Abstract

Pediatric vertebral hemangiomas (VH) are exceedingly rare benign and highly vascular tumours of the spine. There are no guidelines available for management of these patients in literature. Purpose of this study is to evaluate the role of intraoperative ethanol embolization, surgical decompression, and instrumented fusion in pediatric symptomatic VH with single-level involvement. Surgery consisted of intraoperative bilateral pedicular absolute alcohol injection and laminectomy at the level of pathology followed by a short-/long-segment instrumented fusion using pedicle screws and rod. Seven patients (mean age 14 ± 2.4 years, range 10-17 years, five females and two males) (age < 18 years) who were treated using this technique at our institute since March 2008 to December 2013 were enrolled in this retrospective study. Demographical, clinical, radiological, operative details, and postoperative events were retrieved from hospital records.
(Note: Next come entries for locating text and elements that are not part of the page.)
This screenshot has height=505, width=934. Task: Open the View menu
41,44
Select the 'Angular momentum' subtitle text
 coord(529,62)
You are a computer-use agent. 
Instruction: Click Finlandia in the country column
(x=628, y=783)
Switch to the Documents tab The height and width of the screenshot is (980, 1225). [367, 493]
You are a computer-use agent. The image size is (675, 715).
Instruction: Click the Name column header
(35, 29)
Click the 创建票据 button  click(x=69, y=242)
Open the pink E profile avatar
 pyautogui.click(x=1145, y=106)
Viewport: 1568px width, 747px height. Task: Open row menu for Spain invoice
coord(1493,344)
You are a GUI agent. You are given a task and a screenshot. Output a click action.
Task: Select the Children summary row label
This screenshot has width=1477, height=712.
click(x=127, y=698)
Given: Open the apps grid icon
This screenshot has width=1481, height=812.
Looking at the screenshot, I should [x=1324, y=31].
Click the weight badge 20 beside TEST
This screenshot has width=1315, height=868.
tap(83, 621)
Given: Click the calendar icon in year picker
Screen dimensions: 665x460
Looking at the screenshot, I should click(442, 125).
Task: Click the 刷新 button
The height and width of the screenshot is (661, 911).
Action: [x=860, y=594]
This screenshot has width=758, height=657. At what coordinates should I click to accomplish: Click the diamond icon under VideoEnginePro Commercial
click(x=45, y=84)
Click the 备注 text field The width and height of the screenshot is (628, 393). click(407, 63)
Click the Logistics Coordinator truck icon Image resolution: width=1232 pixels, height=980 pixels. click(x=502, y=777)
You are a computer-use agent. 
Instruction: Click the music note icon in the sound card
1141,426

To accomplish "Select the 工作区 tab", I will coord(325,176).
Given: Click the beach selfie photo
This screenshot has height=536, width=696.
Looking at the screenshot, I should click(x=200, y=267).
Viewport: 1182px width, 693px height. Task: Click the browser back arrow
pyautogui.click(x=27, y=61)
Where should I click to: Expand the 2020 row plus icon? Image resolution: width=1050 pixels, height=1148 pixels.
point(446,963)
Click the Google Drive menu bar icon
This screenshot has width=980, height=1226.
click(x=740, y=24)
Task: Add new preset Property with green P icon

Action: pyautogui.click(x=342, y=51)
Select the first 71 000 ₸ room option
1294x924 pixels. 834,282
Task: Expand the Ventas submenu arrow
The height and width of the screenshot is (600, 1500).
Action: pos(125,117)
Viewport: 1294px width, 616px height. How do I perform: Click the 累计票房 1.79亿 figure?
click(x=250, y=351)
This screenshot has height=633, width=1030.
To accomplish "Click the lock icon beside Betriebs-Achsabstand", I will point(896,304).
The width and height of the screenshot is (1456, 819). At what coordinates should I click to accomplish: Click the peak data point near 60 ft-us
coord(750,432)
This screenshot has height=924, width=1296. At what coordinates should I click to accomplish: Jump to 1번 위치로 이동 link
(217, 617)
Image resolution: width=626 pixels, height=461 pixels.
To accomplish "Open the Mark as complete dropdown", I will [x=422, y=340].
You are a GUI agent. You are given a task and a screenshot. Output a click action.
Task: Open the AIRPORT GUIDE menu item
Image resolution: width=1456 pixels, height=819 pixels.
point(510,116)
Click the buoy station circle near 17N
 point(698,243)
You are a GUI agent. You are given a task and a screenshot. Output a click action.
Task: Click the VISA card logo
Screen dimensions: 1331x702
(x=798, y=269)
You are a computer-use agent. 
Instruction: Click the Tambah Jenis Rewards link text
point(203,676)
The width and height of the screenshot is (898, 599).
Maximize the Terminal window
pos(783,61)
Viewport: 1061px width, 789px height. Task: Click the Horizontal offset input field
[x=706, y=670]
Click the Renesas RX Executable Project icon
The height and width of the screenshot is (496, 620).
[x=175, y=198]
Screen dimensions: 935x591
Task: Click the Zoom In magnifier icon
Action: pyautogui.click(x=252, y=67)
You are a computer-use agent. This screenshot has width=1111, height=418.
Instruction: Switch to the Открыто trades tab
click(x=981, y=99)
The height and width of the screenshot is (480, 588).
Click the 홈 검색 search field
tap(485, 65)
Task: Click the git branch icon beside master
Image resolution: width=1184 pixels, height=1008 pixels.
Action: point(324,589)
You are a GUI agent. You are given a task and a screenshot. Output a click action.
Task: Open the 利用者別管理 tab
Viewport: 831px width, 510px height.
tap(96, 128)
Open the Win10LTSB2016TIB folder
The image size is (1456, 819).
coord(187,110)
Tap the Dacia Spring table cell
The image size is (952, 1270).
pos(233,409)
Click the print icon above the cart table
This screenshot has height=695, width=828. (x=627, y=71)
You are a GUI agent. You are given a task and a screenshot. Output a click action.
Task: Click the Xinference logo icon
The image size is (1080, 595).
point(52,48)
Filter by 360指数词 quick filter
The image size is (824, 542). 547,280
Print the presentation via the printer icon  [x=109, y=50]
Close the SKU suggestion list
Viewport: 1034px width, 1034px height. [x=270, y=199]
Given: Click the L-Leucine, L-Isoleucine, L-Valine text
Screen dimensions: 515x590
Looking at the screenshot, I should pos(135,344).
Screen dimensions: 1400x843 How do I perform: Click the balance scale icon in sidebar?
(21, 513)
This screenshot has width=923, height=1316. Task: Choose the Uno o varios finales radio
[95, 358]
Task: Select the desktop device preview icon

During follow-up visits, clinical status and imaging were recorded. Outcome assessed with clinical and neurological outcome score of American Spinal Injury Association (ASIA) Impairment Scale. Duration of symptoms ranged from 3 to 60 months (mean, 14.7 ± 20.4 months). Clinical features include myelopathy with motor and sensory involvement in all (five were paraplegic), back pain in two patients, and bladder involvement in two patients. The preoperative American Spinal Injury Association (ASIA) Impairment Scale (AIS) were B in five patients and C and D in one patient each. All had pan vertebral body VH with severe cord compression in the thoracic region on imaging study. Mean duration of surgery was 248.6 ± 60 minutes (range 195-310 min) and blood loss was 535 ml (range 200-1500 ml). Immediate embolization was achieved in all patients, which allowed laminectomy and soft tissue hemangioma removal relatively easy. Post surgery, at mean follow-up of 45.3 (±23.2) months (range 1-78 months), all patients showed improvement in power (sphincter improvement in two patients). ASIA were E in six patients and D in one patient at the last follow-up. The present study is the largest series of pediatric symptomatic VH. This procedure is a safe, efficient method to treat symptomatic pediatric VH with severe cord compression. It seems to serve the purpose of providing embolization, cord decompression, rigid fusion at the same sitting without adding new morbidity, and preventing excessive blood loss.